第四話
「っ!」
俺の意識はまるで何かに追い立てられるかのように、急激に覚醒する。心臓は早鐘をうち、肺が空気を取り込もうと必死に動き続けている。
「また……か」
二日前、俺が仲間二人を殺したあの日から、俺は毎晩同じ夢を見続けている。まだ二日しか経って居ないのに、俺の精神はここまで摩耗してしまっている。
「何やってんだ、俺は」
もしも本当に豪と莉奈の仇が撃ちたいのなら、もしも本当に豪と莉奈に償いがしたいのならば、俺はこんな所で腐っている場合ではない。一刻も早く精神状態を安定させて、部隊を再編制しなければならない。
「そうしたいんだけどな」
俺が今いる場所はとある組織が所有する建物にある自室だ。
その組織とは魔女狩り部隊エクスキューショナー……通称エクスを育成、管理する組織――魔法少女に鉄槌を与えることを目的としたその組織の名前はシュプレンガー、ここはそこの日本支部だ。
俺は十年以上前からこの組織で暮らしている。故に組織の命令は俺にとってほぼ絶対に等しい。
そして現在、そのシュプレンガーのお医者様から、俺はしばらく休暇を取れとお達しを受けてしまっている。故に部隊編成をしたくても出来ない状況にある。
「実際は休暇ってのは怪しいところだがな」
俺は一人呟くと、汗でぬれてしまった服を脱ぎ、軽くシャワーを浴びる。
体に当たる水が冷たく、ひんやりとしてとても気持ちいい。まるで胸の内にくすぶった黒いものを洗い流してくれているかのようだ。

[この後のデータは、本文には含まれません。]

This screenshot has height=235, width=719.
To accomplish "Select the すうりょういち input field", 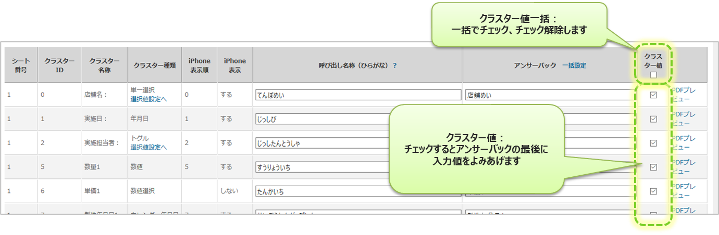I will [321, 167].
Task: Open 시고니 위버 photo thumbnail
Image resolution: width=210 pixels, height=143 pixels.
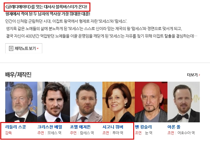Action: pyautogui.click(x=118, y=102)
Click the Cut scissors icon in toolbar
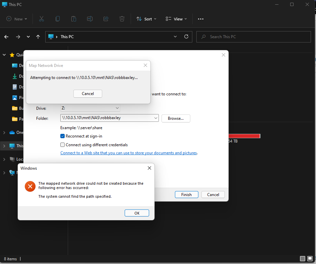Image resolution: width=316 pixels, height=264 pixels. [41, 19]
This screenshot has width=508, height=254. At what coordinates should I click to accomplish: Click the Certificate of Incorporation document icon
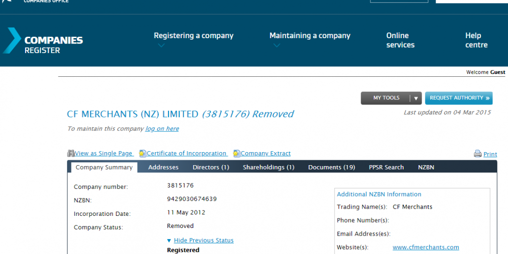(142, 154)
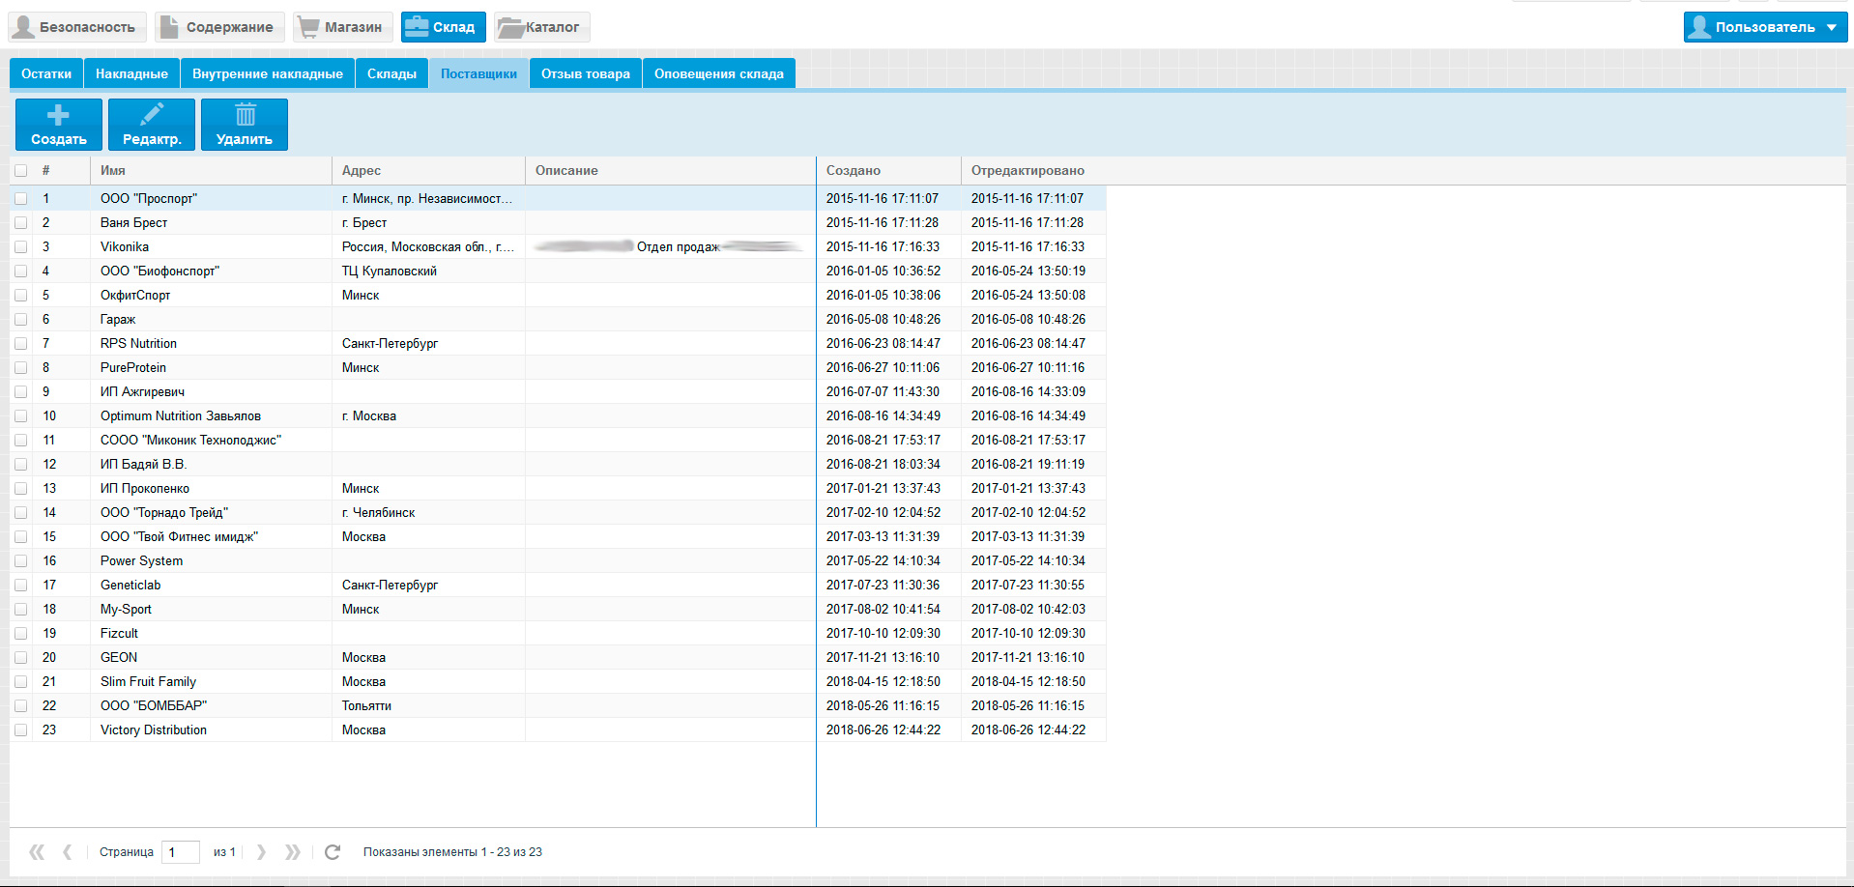Screen dimensions: 1854x887
Task: Jump to the last page arrow
Action: (x=292, y=852)
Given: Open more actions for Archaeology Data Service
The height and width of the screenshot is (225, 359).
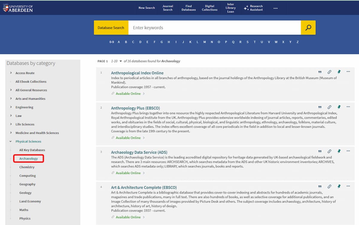Looking at the screenshot, I should pyautogui.click(x=348, y=152).
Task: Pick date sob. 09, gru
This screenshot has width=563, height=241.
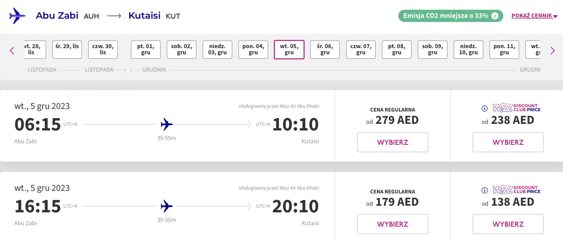Action: click(x=433, y=50)
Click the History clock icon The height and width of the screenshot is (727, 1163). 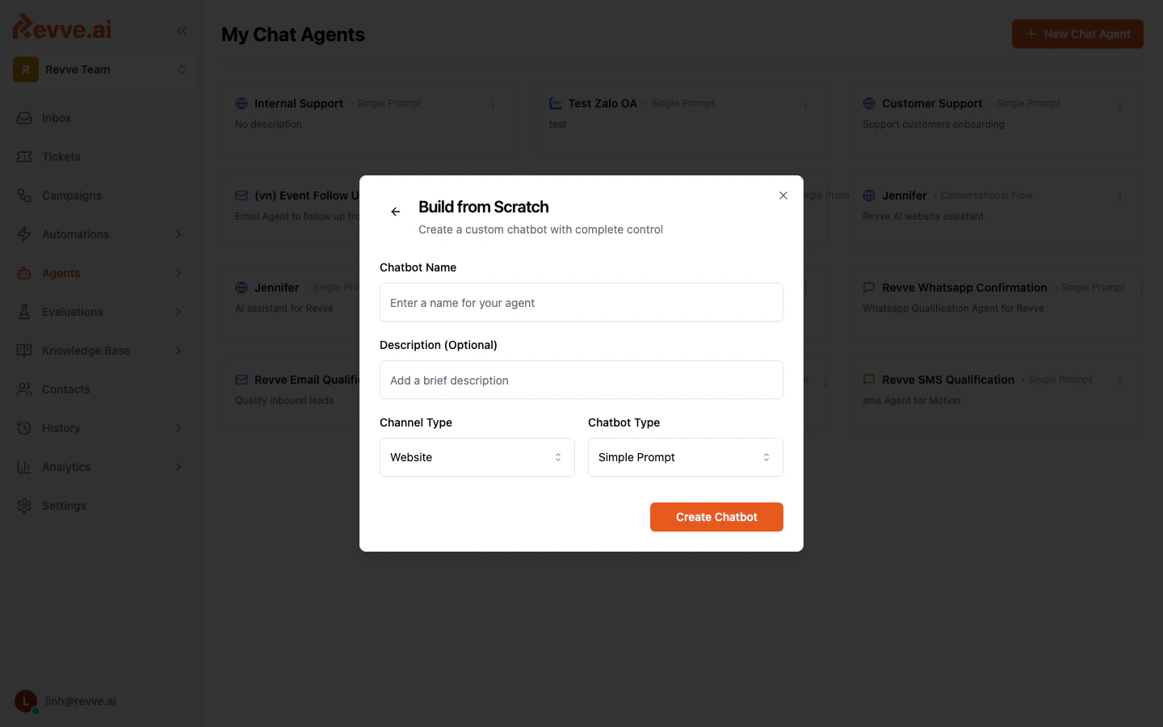click(x=23, y=428)
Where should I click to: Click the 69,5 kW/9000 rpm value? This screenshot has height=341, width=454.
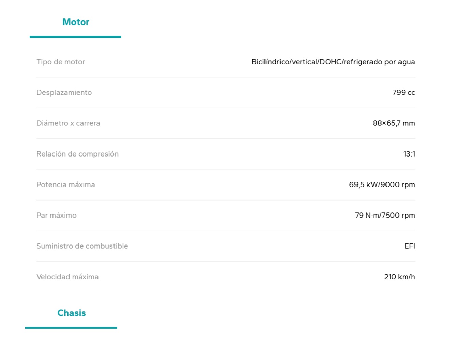382,184
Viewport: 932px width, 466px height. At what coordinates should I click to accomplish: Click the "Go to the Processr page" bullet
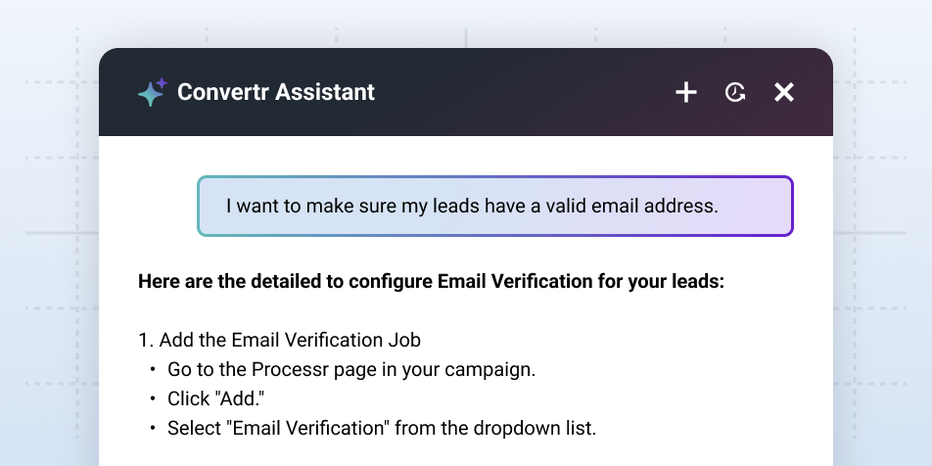[x=351, y=370]
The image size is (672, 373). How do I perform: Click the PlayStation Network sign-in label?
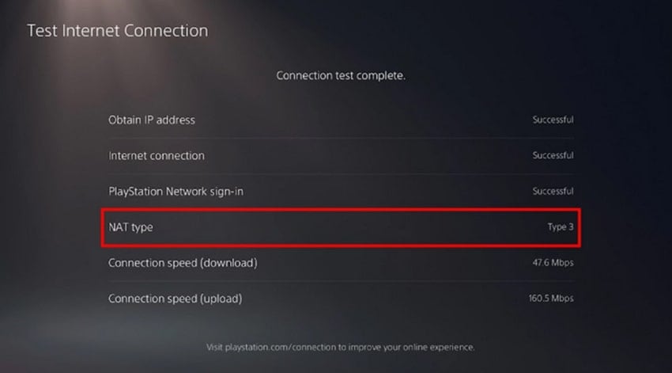pyautogui.click(x=176, y=192)
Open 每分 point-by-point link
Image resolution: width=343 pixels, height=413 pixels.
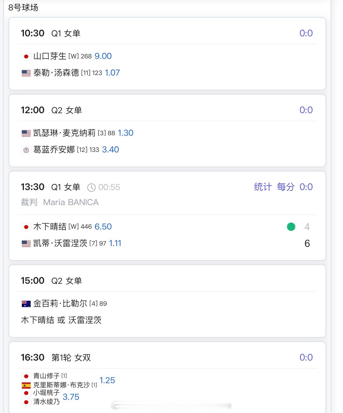(x=285, y=187)
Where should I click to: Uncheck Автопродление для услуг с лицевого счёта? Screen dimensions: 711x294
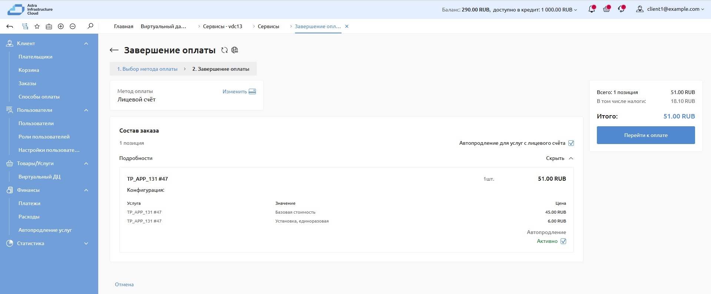click(x=571, y=143)
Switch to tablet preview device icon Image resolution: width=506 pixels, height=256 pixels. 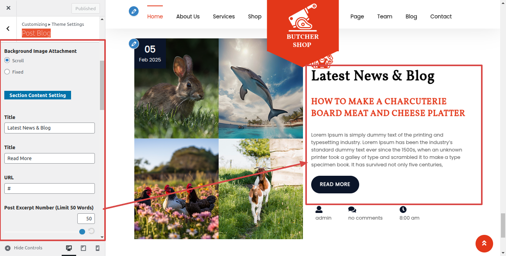[83, 248]
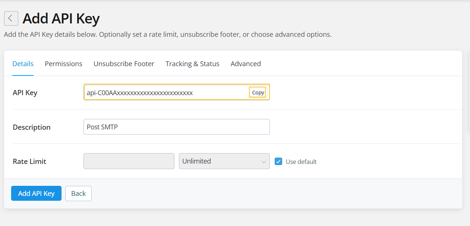470x226 pixels.
Task: Click the Description field label
Action: tap(32, 127)
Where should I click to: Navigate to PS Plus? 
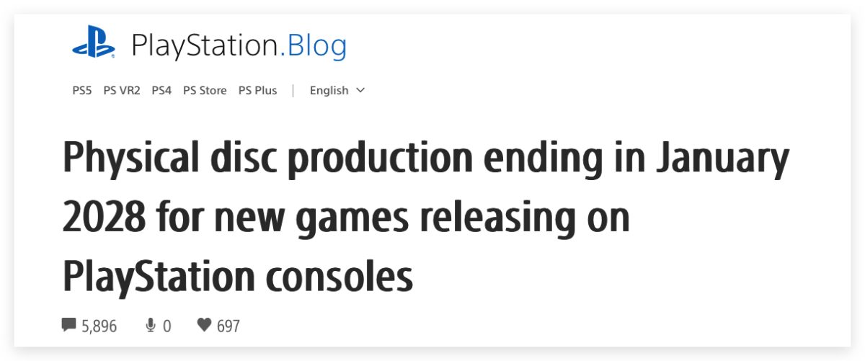[x=257, y=91]
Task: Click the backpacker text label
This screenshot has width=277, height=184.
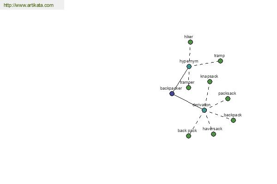Action: click(x=171, y=88)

今回の休暇、おそらく今後の俺の処遇を決めるための準備期間だろう。
俺は仲間二人を失ってしまった。それも俺の判断ミスによる結果でだ。莉奈と豪の魔女狩を回収できたのは不幸中の幸いだが、それでも尊い人命が失われたことには変わりない――何度も言うようでくどいかもしれないが、その尊い人命が失われたのは俺のせいだ。そう、俺のせいなのだ。
全ては部隊長である俺の責任なのだ。
常識的に考えれば、何の罰も下らない訳がない――よくて謹慎、順当に考えるのなら降格処分ってところだろう。
「どっちでもいい」
謹慎だろうと降格だろうと……エクスとして戦い続けられることが出来ればそれでいい。豪と莉奈を失ったことにより、俺にはまた魔法少女を狩らなければならない理由が出来てしまった。そのためにはエクスとして生き続けることが最低条件だ。
いずれにしろ、俺は今出来ることをするだけだ。
いざ俺をどうするかの結論が出た時に、当の俺の精神状態がこれではお話にならない。それこそ謹慎や降格どころか、除隊される可能性すら出て来てしまう。俺が知る限りこの組織には、使い物にならないエクスに魔女狩を与えている余裕はない。
なぜなら、魔女狩とは作成するのにも人の命を使うからだ。魔女狩についている心臓は、それ即ち魔女狩を作る際の生贄となった人間の数に等しい。
基本的に魔女狩は心臓が増えれば増えるほど強力になっていく。心臓が二つあれば賢者の石でのチャージ時間は二分に、瞬間的に出せる力は単純計算で二倍になるだろう。もちろんそう簡単に心臓二つ持ちの魔女狩をつくることは出来ないのだが……。
俺は体を拭き、服着るとベッドに横になる。
天井を見上げたままぼうっとしていようかと思ったのだが、先ほどの夢のせいで無理やり覚醒させられた俺の脳は、まだ睡眠を必要としていたのか眠気が襲ってくる。
どうせ起きていてもすることはない。ならば寝ている方がいいだろう。
そう判断して瞳を閉じると、俺の意識は瞬く間に深い闇の底へと落ちて行った。